Assignment =
Your output must match the records exactly, line for line.

The records =
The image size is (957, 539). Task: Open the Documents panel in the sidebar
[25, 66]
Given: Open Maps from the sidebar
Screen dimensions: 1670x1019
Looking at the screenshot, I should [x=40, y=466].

Answer to the exercise =
The image size is (957, 539). Task: Open the Documents panel in the sidebar
[25, 66]
Given: Open Maps from the sidebar
Screen dimensions: 1670x1019
Looking at the screenshot, I should [x=40, y=466].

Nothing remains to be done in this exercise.